Cybernetica Mesopotamica

A Balzan Foundation Research Project

I. The Project

Project’s history: the Texts domain

Giorgio Buccellati – December 2022

PHASE I. MAINFRAME COMPUTERS (1968-84)

1968-72: First experiments

The earliest intimation of what became the Cybernetica Mesopotamica project was in 1968. Emblematically, the sample text was the Code of Hammurapi: it was keypunched on a paper tape, and processed through an outsized mainframe computer, the only on campus for use by faculty and students. It had nothing more than the entire text in transliteration.

In the four years that followed, I experimented with other Old Babylonian texts, progressing from punched paper tape to punchcards and getting to learn about the interaction with the mainframe computer housed in the Engineering building on the UCLA campus. It was there that I ended up having, a small office on the ground floor which housed our own keypunch machine and was right next to the mainframe computer, where we would turn in our keypunched cards and get our fanfold outputs from a slot in the wall. (Because of my having this small office there, the first main office of the newly founded Institute of Archaeology was also housed in one of the upper floors of the Engineering building.)

In those years I also joined Peter Ladefoged’s phonetic lab in the Linguistics Department, and was indirectly introduced to the use of Assembly Language.

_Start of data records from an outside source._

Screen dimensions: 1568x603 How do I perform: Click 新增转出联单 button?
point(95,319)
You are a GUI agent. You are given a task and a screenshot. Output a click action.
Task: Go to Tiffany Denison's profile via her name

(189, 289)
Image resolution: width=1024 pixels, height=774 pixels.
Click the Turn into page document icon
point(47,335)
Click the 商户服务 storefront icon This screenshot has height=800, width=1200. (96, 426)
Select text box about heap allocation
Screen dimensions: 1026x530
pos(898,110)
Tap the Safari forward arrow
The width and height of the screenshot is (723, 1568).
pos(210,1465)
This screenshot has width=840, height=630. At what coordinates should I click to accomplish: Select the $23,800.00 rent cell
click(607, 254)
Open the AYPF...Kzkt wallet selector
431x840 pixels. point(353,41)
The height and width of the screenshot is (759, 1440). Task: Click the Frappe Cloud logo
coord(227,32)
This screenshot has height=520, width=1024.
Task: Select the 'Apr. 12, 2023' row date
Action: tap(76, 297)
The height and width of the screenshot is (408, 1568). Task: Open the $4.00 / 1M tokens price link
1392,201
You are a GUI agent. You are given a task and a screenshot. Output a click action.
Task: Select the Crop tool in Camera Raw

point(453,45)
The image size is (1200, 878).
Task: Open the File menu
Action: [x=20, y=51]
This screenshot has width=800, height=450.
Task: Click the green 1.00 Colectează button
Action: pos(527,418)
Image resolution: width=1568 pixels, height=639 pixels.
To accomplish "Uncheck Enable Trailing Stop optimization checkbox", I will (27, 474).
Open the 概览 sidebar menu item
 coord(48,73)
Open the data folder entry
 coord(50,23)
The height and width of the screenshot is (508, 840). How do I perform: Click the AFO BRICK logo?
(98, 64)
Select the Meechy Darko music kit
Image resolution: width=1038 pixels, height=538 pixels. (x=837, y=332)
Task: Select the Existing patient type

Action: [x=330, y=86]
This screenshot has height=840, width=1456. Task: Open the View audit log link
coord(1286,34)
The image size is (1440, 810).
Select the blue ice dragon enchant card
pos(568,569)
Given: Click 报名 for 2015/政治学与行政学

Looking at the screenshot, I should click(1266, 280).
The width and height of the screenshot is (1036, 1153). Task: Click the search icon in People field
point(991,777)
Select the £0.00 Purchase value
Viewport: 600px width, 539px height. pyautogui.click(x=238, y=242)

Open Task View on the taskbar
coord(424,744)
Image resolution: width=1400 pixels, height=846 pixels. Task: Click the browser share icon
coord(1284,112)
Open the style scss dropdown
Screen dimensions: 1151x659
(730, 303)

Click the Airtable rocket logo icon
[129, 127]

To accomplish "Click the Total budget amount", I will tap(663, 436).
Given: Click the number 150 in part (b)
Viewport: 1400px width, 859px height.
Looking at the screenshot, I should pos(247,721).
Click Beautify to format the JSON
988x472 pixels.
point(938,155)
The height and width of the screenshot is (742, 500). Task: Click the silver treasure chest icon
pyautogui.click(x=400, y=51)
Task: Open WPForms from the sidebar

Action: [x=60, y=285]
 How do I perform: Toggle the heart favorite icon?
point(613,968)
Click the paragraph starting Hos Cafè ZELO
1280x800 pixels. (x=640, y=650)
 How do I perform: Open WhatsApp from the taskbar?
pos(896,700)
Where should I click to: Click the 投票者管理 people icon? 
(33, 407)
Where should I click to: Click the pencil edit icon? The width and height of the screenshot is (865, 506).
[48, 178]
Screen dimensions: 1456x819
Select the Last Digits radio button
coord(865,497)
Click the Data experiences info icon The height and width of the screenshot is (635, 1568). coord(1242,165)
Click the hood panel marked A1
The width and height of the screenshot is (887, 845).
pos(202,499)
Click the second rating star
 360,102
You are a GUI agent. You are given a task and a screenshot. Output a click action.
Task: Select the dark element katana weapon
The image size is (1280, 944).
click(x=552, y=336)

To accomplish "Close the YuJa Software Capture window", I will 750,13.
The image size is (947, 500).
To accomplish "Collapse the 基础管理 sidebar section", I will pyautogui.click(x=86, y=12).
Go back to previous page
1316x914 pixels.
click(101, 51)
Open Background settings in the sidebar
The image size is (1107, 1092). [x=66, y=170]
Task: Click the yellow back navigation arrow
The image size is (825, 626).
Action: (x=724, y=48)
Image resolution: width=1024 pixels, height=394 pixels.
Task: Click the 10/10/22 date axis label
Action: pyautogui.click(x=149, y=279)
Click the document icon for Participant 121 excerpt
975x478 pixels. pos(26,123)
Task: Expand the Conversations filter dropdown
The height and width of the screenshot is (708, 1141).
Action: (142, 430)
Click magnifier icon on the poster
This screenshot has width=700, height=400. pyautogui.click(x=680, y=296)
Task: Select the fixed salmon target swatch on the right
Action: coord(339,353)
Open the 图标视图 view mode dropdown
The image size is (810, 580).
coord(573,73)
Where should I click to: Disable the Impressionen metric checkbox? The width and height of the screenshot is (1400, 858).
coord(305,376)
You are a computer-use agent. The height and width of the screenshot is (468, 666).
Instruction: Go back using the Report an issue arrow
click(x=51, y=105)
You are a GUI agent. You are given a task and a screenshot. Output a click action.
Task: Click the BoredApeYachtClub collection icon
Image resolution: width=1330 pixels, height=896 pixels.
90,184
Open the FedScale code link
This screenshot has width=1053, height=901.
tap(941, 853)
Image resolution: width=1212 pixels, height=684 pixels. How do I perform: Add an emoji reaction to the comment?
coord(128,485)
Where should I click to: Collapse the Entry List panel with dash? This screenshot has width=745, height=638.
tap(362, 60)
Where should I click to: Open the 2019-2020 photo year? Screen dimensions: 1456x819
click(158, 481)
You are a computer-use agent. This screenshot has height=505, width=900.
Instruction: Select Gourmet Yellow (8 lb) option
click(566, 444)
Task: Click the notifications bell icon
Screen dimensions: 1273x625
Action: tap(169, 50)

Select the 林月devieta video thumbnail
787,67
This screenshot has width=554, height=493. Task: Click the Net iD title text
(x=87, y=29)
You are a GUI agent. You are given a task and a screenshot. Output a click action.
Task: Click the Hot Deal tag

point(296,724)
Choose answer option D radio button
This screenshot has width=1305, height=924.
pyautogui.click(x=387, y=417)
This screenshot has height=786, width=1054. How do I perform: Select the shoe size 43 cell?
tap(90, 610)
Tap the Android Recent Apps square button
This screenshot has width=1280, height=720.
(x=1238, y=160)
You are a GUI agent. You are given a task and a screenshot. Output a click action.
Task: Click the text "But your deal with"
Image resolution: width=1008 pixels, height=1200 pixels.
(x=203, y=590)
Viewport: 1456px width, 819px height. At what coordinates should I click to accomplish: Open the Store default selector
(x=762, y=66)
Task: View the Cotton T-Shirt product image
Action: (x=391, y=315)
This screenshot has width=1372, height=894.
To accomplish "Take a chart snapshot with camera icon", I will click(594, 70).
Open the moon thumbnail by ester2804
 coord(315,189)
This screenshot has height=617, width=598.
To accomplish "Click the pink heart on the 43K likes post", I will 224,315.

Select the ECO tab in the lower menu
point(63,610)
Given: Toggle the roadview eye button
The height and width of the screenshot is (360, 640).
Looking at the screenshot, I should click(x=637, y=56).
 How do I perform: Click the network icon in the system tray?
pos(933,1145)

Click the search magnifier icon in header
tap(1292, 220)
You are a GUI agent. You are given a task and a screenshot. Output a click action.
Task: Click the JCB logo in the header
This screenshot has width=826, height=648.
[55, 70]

1973-77: NEH sponsored Old Babylonian Linguistic Analysis Project

The corpus

These experiments triggered a proposal to the National Endowment for the Humanities, which resulted in a five year grant, one of the very first for (as it was called then) Computer Aided Research in the Humanities. The project was entitled OBLAP for Old Babylonian Linguistic Analysis Project, and it resulted in an exhaustive graphemic and morphemic analysis of the Old Babylonian letters as they were then being published by F.R. Kraus.

There were no means of circulating the results, which were included in fifteen very large fanfold printout volumes, about one thousand pages each: they are shown in the image to the right, where each volume contains the pertinent lines of the texts given in KWIC format (KeyWords In Context), sorted according to the standard Assyriological numeration of the signs.

The entire corpus was sorted according to the cuneiform signs given as triads.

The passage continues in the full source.